The analytical review presented herein has two purposes: on the one hand, to present the lines of research from the last five years which have focused on scientific advances regarding electrochromic materials and their components for manufacturing chromic devices; and, on the other hand, to define opportunities for establishing Colombian technology-based companies in this sector.

Methodology

Our descriptive and systematic review on electrochromism, including the definition of the concept, its applications, and research gaps, used primary sources (research articles) and secondary sources (review articles and technical reports) published between 2015-2022, which were retrieved from databases such as ScienceDirect, Springer, Taylor & Francis online, Redalyc, Ebsco, and SciELO. Scopus statistics associated with citations and other characteristics (e.g., country of origin) were evaluated. The search strategy considered the following concepts in addition to electrochromism: photochromism, thermochromism, gasochromism, electrochromic material deposition techniques, and electrochromic material types (organic and inorganic). Since 2 634 articles were found, those with the highest number of citations were selected, for a total of 130 documents.

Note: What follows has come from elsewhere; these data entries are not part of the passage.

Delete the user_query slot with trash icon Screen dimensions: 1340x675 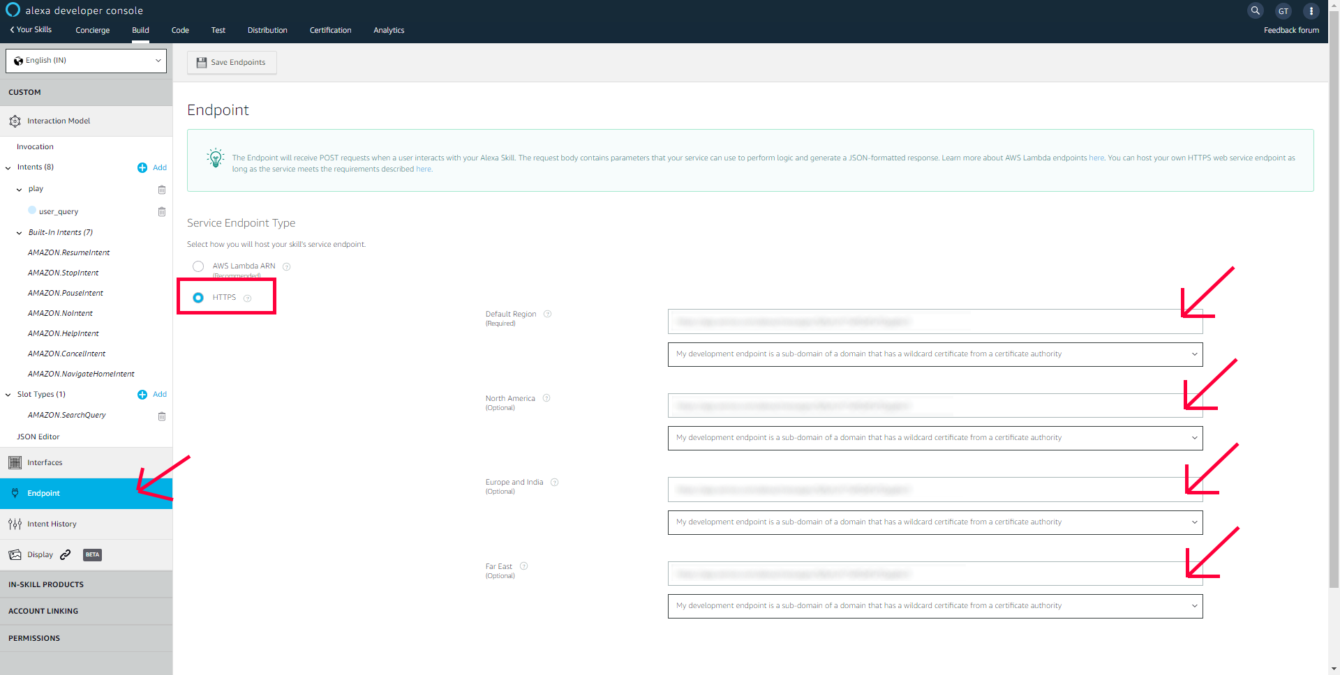162,212
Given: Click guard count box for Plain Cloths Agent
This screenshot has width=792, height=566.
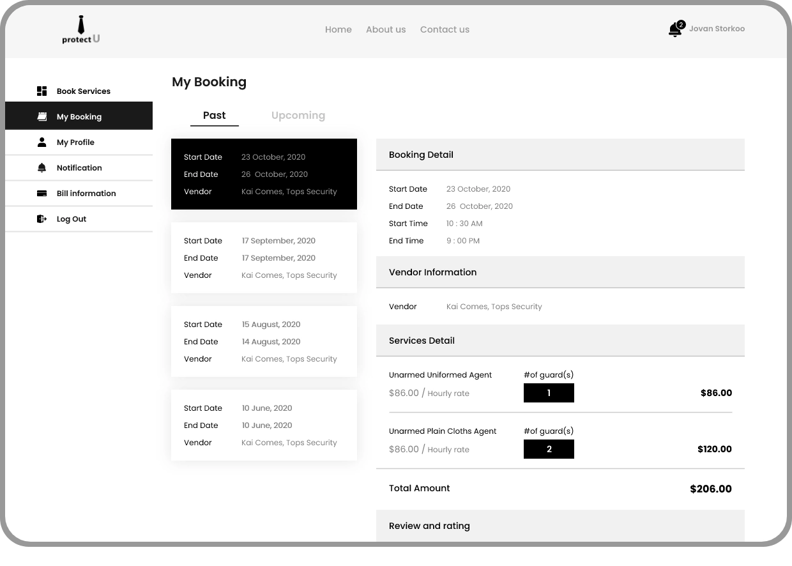Looking at the screenshot, I should pyautogui.click(x=549, y=449).
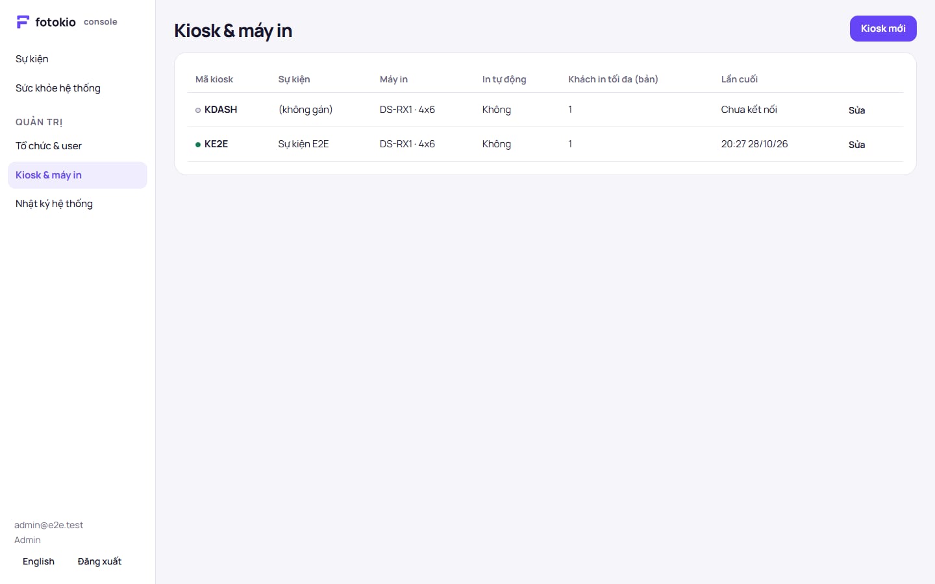Select Kiosk & máy in in sidebar
The width and height of the screenshot is (935, 584).
pyautogui.click(x=77, y=175)
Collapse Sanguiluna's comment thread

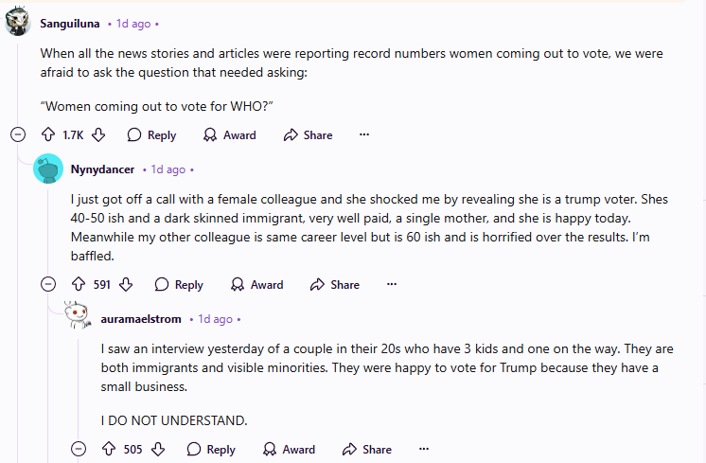pyautogui.click(x=17, y=135)

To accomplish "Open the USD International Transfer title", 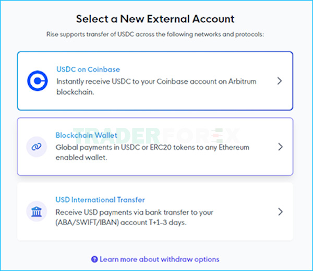I will click(x=100, y=199).
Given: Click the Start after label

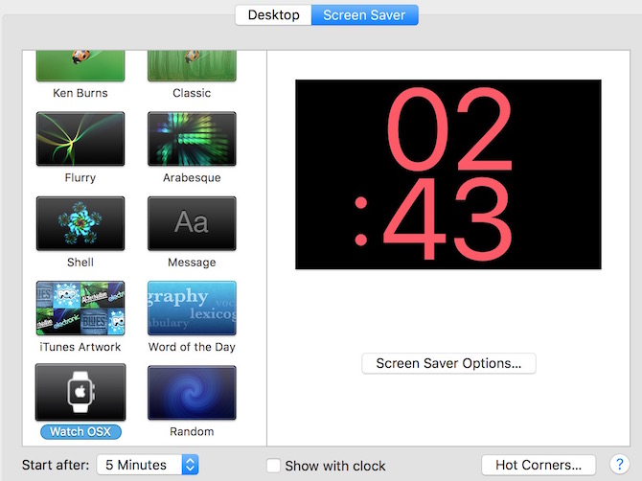Looking at the screenshot, I should 56,466.
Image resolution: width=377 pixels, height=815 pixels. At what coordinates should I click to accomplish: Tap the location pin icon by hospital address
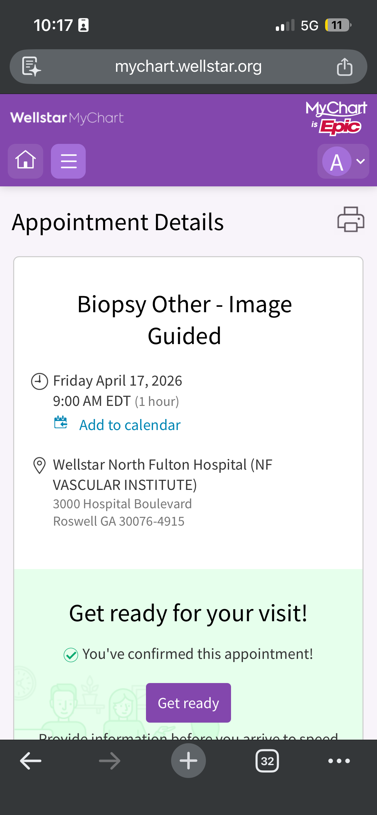coord(39,465)
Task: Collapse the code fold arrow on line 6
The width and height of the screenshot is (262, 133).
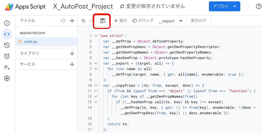Action: pos(95,63)
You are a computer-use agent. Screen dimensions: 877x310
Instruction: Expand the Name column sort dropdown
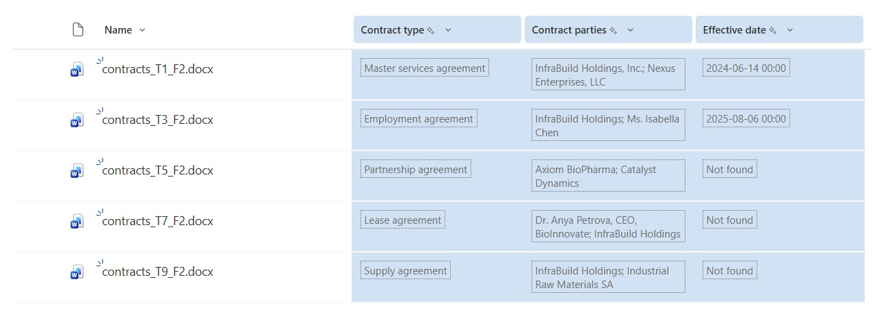tap(142, 30)
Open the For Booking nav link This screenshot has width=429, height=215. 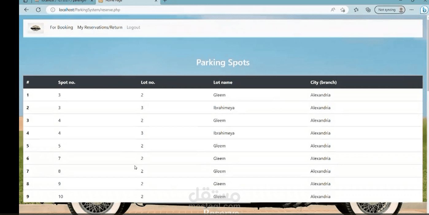pyautogui.click(x=61, y=27)
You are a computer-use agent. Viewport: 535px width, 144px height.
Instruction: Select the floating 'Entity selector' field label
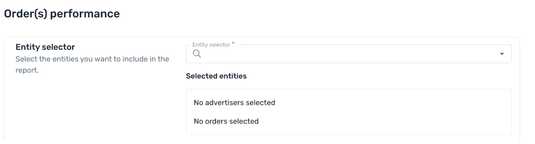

To determine the feasibility of implementing chromic technologies in the country, we analyzed the tertiary information detailed in technical reports and databases of governmental entities, such as the National Administrative Department of Statistics (DANE), the Ministry of Science, Technology, and Innovation (MinCiencias), the Ministry of National Education, the Ministry of Commerce, the Ministry of Mines and Energy, the Geological Service, and the National Mining Agency.

Results and discussion

Smart windows

An electrochromic device, also called a smart window, is a display unit that allows for electrochemically driven modulations of light transmission and reflections (Li et al., 2019; Kumar et al., 2016; Tsige et al., 2020). The potential market for smart windows is very large and includes rear-view mirrors, sunroofs, and side and smart windows in the automotive sector. Other uses include large-area information displays for use in airports and railroad stations and electrochromic eyeglasses and sunglasses.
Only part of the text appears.